Dad was born in 1928 in a small town in northern Ohio, 15 miles south of Sandusky. He grew up on the family's small dairy farm, which I think has been in the family since 1845. Dad was the second of four children. The oldest died at the age of 10 from a ruptured appendix.

The Depression raged through much of my Dad's childhood. Because of the farm they always had food, though many times there was no money. Several times his mother put the last of their cash in the offering plate on Sunday morning with the expectation that someone would come to buy milk on Monday. The farm didn't get electricity until 1937 and it was probably the 1950s before they got indoor plumbing.

Dad graduated from a small country high school in 1946. There were 10 in his graduating class. Until a few years ago they still held reunions and the nine living members would meet. Dad spent a few months at Deep Springs College in California, but that didn't work out. He returned to the farm and started at Heidelberg College in 1947, chosen because it is about 25 miles from the farm. It is there he met Mom, who was a fellow freshman. After two years Dad transferred to Ohio State University and their agriculture program. He and Mom continued seeing each other on weekends.

In the first weekend in June of 1951 Mom graduated from Heidelberg. In the second weekend Dad graduated from OSU. In the third weekend they were married in St. Louis, Missouri with Mom's father officiating.

Dad went on to the University of Illinois to earn a Master's in Dairy Science. While there my twin brothers were born. On graduation in 1954 Dad got a job at a bull farm in Missouri, where my third brother was born. Dad's boss at the farm was one who assumed he knew it all and was therefore right. After 18 months, Dad had enough and quit. Mom, with 3 small boys and a fourth on the way, was not pleased.

Dad brought his family back to the farm, where I was born. Mom took over the housework, quite a change for a city girl. It didn't take long to realize the farm couldn't really support so many people and there weren't alternatives in such a small town. So when IBM advertised they were looking for college gradates, no matter the major, Dad applied. He worked for the major computer company at the dawn of the computer age. We lived for a while in Cleveland, then Dad was transferred to Flint to work on the GM accounts. They've lived in the same house for 51 years. One sister was born while we still lived on the farm, the other born when we lived in Cleveland.
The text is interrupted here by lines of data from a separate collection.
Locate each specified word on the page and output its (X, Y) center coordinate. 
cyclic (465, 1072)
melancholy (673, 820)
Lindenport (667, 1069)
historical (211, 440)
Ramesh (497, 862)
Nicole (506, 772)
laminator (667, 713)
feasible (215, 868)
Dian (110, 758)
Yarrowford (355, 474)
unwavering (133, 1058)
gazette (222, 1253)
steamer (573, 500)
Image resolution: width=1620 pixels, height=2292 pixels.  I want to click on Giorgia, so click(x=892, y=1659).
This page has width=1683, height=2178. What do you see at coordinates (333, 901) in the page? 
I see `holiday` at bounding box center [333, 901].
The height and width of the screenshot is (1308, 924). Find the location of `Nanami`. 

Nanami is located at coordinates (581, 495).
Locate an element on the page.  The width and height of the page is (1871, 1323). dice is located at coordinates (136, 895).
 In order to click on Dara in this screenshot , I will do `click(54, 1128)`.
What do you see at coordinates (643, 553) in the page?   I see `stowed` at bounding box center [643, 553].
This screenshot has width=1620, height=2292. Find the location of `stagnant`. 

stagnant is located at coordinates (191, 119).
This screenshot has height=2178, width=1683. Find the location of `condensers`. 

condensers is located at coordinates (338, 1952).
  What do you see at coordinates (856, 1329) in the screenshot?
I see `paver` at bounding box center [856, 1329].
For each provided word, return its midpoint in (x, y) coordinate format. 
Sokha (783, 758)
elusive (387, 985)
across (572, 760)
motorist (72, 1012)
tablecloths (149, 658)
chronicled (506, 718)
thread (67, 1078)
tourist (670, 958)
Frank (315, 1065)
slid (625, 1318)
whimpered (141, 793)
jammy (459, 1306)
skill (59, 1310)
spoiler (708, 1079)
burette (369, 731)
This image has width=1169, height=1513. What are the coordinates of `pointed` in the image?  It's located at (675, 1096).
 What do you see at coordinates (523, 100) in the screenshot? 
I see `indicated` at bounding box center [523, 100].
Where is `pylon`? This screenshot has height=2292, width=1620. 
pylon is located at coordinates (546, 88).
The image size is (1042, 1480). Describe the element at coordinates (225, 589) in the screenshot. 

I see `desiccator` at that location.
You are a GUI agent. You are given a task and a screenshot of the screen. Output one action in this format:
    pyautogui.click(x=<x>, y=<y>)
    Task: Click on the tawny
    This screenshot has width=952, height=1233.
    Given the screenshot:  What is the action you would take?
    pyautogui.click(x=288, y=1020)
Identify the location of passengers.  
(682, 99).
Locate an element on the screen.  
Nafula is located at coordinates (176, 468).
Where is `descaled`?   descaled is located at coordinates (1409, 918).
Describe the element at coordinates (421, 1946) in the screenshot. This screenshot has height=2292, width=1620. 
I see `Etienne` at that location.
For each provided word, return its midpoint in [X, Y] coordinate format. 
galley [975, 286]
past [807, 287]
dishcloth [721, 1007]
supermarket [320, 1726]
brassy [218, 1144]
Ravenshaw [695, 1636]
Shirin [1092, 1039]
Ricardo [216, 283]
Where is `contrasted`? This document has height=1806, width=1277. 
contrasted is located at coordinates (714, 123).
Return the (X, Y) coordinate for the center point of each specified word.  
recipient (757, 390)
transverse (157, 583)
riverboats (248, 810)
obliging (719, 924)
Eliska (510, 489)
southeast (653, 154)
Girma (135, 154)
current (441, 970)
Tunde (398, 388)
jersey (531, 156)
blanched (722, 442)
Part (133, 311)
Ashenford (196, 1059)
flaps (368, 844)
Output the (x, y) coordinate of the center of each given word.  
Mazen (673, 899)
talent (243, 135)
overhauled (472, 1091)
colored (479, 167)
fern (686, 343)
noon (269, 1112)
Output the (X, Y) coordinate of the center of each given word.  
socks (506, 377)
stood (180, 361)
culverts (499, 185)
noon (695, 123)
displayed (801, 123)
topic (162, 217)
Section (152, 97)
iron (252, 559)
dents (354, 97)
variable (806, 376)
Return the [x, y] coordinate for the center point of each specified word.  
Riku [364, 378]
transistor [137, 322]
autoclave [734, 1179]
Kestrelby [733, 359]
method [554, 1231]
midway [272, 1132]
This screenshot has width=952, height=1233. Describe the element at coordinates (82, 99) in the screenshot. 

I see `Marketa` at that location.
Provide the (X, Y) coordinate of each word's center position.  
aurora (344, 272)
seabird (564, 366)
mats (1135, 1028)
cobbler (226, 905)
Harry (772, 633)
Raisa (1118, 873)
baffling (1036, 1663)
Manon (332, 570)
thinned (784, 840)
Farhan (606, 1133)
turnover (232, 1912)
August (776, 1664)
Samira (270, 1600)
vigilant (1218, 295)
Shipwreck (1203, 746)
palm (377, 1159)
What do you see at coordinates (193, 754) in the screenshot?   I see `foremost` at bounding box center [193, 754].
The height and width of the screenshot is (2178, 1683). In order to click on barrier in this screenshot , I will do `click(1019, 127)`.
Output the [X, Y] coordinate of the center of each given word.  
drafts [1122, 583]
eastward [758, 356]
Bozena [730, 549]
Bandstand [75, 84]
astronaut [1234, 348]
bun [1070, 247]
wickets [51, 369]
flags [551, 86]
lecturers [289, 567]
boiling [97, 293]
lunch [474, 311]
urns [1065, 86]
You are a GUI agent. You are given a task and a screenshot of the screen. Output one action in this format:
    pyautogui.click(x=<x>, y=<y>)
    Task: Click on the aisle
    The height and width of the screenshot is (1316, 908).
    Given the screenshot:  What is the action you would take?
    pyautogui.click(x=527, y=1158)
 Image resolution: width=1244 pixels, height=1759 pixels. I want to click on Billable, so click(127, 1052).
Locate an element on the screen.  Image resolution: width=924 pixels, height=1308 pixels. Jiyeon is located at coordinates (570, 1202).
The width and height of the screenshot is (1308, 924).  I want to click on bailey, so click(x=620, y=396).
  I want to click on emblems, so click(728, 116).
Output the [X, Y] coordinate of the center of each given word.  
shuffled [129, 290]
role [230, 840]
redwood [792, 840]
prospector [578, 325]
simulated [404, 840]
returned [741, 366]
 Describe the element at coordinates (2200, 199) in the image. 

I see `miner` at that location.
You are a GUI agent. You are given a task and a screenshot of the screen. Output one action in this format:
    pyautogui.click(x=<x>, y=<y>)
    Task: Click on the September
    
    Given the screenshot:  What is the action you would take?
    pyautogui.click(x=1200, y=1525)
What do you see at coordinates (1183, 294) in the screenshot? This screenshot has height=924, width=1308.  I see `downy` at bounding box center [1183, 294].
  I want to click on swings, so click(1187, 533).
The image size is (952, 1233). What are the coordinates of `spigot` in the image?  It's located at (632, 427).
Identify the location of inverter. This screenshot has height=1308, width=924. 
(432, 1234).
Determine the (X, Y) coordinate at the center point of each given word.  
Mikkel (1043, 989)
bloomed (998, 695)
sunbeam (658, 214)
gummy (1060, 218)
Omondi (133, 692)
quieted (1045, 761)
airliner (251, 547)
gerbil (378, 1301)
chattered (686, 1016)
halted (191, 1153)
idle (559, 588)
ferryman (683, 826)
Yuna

Dad worked for IBM just a couple weeks shy of 30 years. He had a few short-term jobs, then worked for Central Michigan University for 10 years. One more short job after that and he retired.

Though he never retired from the church. He taught an adult Sunday school class for more than 30 years, much of that a systematic look at the entire bible. He served on practically every church committee (I think one at a time), then added committees at the district level. He went to the church's state conference at least 25 years in a row, serving in a variety of jobs, such as head usher. He even attended four of the denomination's quadrennial international conferences, usually as an usher.

It was only last winter that Dad finally gave up his job of church treasurer and treasurer of a non-profit in Flint. When I took him to the hospital last Easter, one question was, "Who will teach my class next week?"

Dad was 87 when he died.

I could go on, but the hour is late. My writing for this blog in the near future will depend on my mood and family responsibilities.